前の記事から60日以上もたってしまいましたが・・・。
前回の記事でほんの少しだけ川跡を歩いた藍染川。
現在は暗渠となって上野台地と本郷台地の間の住宅地を水源としているようだが、
かつては石神井川の本流だったのだとか。
確かに地形図を見ると、石神井川から本郷台地と上野台地の谷をたどる流れが自然なような気がする。

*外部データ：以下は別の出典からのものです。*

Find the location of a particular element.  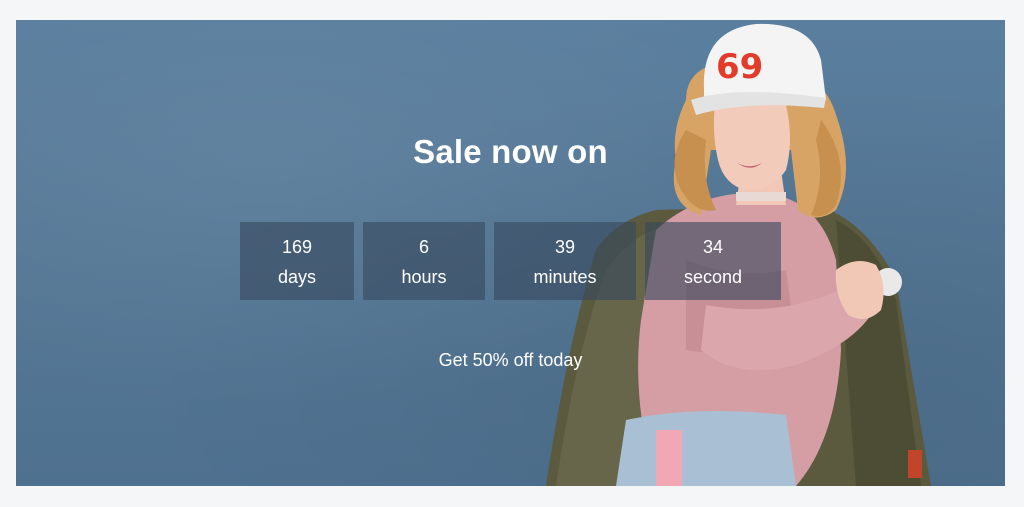

countdown-minutes-label: minutes is located at coordinates (565, 277).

しかし現在の石神井川はそのような流路をとらず、王子のあたりで上野台地を貫き
そのまま隅田川へと流れ込んでいる。
石神井川がなぜ現在のように隅田川へ流れ込むようになったのか、流路の変遷が人工によるのか、
それとも自然によるものなのか、そしてその時期はいったいいつなのか、
今でもはっきりとはわかっておらず諸説あるのだそうだ。
真相を確かめるには古文書を読み解いたり、地面をボーリング調査しないといけないので、
そういうのは専門家に任せて、
とりあえず私は石神井川が上野台地を貫いている場所を見に行ってみることに。
やってきたのは京浜東北線の王寺駅。
この近くに石神井川が流れているはず。
上野台地を貫通させるような荒ぶる川の姿が見られるだろうか。
王寺駅の西口、お花見の名所の飛鳥山は上野台地。
王寺駅の東口。都電の停留所のすぐ近くに用水路っぽい川がある。
実はこれが上野台地を過ぎた後の石神井川の流れ。
全然荒ぶってない。
ウィキペディアでみたところによると、王寺駅付近の洪水を治めるため、
1966年から1968年にかけて飛鳥山の下に分水路を通す工事が行われたとのこと。
よって上の写真は旧流路。
旧流路にはくみ上げた地下水が流されているそうで、
王寺駅の西側、渓谷のような音無親水公園も旧流路だ。
うっかり現在の本流の写真を撮りっぱぐれてしまったが、
例え今は人工の流れであっても、この辺りの川の変遷を知っているのは旧流路だろう。
「昔は俺もヤンチャでさ」などと先輩や上司の武勇伝を聞かされても
うんざりするばかりだが、
「昔はこれでも谷を削ったもんだよ」などと川の神様の豪快な昔ばなしを聞けたなら
どんなに素敵だろう。
こちらは多分、分水路に入る前の流れ。
かつての流れは飲み屋の間をひっそりと行く。